The researchers report November 13, 2024 in the journal Cell Press. Cell that differences in a patient’s microbial load, which was found to be influenced by factors ranging from age, sex, diet, country of origin and antibiotic use, were a key factor for the bacterial signatures in the samples feces, even in patients with diseases.

“We were surprised to find that many microbial species, previously thought to be associated with diseases, were more clearly explained by changes in microbial load,” says Peer Bork of the European Molecular Biology Laboratory (EMBL) in Heidelberg, one of the authors. principals of the study. the study. “This indicates that these species are primarily associated with symptoms such as diarrhea and constipation, rather than being directly related to the diseases themselves.”

Microbial load has long been recognized as an important factor in microbiome research, but large-scale analysis has been largely limited due to the high cost and labor-intensive nature of experimental methods, which the researchers overcame with a machine learning approach. They developed a fecal microbial load prediction model based on the relative composition of the microbiome and applied it to a large-scale metagenomic data set to explore its variation in health and disease.

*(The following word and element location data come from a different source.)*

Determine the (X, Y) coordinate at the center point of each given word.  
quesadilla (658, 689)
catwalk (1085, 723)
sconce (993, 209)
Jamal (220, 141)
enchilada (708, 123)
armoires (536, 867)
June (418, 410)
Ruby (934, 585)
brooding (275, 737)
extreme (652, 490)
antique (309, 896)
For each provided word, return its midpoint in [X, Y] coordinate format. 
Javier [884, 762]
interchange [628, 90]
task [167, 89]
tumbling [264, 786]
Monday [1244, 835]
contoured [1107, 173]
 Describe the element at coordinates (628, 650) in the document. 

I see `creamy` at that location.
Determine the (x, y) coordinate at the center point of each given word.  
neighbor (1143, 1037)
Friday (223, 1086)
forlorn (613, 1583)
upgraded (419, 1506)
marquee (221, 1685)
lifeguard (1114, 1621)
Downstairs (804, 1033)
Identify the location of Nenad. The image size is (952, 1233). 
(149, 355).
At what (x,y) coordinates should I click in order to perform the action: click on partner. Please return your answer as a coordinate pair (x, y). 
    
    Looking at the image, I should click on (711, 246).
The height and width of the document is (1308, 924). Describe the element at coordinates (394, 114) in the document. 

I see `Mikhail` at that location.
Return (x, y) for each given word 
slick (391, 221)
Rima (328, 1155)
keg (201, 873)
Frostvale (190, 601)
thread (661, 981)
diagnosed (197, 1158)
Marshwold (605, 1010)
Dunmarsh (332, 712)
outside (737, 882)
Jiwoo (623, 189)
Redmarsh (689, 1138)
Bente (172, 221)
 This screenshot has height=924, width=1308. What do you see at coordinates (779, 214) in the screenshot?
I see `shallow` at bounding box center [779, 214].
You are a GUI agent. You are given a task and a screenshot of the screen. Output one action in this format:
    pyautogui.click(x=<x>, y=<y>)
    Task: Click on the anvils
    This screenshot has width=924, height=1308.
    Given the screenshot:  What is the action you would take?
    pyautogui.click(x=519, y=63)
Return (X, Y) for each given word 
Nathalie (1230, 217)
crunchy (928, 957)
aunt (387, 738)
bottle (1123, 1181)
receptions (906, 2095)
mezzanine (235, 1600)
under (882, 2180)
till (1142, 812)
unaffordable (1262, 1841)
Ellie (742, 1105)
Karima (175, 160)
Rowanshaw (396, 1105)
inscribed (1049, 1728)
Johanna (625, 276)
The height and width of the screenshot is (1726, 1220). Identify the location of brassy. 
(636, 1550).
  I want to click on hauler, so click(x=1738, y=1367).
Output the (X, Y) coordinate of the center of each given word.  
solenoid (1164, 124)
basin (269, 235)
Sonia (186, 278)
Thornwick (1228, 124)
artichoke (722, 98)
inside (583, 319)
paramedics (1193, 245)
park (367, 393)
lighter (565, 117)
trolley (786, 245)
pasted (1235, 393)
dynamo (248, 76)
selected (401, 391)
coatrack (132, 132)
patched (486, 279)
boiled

“Measuring microbial load in fecal samples requires a lot of effort and we were pleased to have access to two large metagenomic data sets where microbial load had been measured experimentally,” says Michael Kuhn, also from EMBL and another lead author of the study. “With our approach, we want to generalize these data for the benefit of a broader field and with the tools we provide, the microbial load can be predicted for all studies of the adult human gut microbiome.”

The data sets the team generated for the research are thousands of metagenomes and experimentally measured microbial load in the EU-funded Novo Nordisk Foundation GALAXY (Gut-and-Liver Axis in Alcoholic Liver Fibrosis) and MicrobLiver projects. They also used metagenomes and microbial load data from a previously public MetaCardis study population. For the exploratory data sets, they used tens of thousands of metagenomes from previous studies that included populations from Japan and Estonia.

The team recognizes limitations to the work. Because the analysis was based solely on associations, they were unable to establish a clear direction of causality or provide mechanistic insight. Furthermore, the developed method is only applicable to the human gut microbiome: different training data sets are needed to predict microbial load in other habitats.

Future research will focus on microbial species that are most directly associated with diseases, regardless of microbial load, to better understand their roles in disease etiology and their potential use as biomarkers. Additionally, adapting this prediction model to other environments, such as ocean and soil microbiomes, could provide more insight into microbial ecology on a global scale.